=== Assignment ===
Repeat the lines from the line with "You are a GUI" to the line with "Uncheck the Plot checkbox 750x396 pixels." in the listing below, keeping both end lines and adding nothing.

=== Records ===
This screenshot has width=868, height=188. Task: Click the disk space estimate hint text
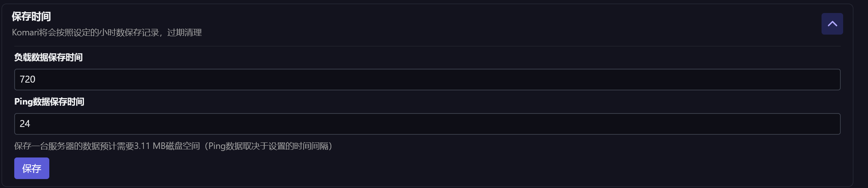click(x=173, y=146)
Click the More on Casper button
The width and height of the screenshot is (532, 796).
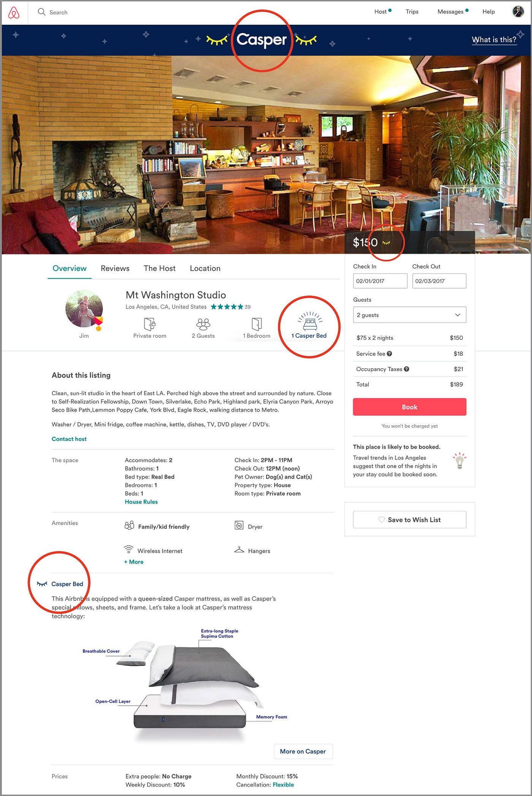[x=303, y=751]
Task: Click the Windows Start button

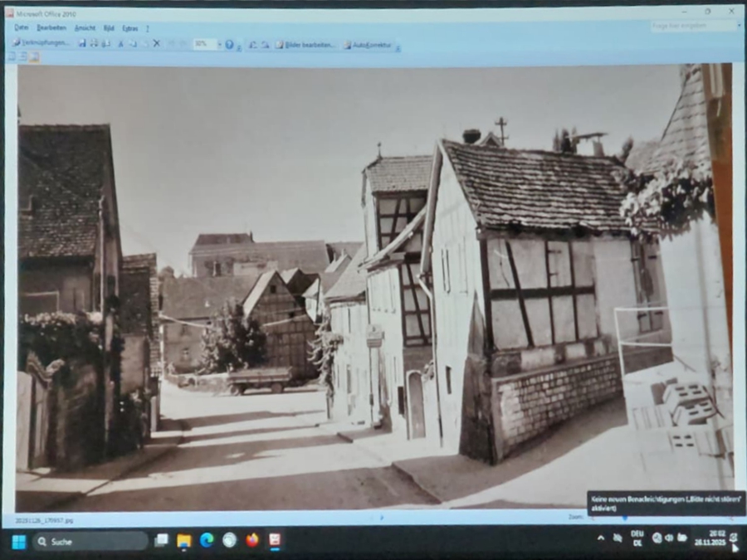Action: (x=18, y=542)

--

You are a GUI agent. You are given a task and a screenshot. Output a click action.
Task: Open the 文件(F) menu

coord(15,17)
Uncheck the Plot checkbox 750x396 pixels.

=== Solution for this problem ===
You are a GUI agent. You are given a task and a screenshot. Output a click action.
Task: Open the 文件(F) menu

coord(15,17)
Uncheck the Plot checkbox 750x396 pixels.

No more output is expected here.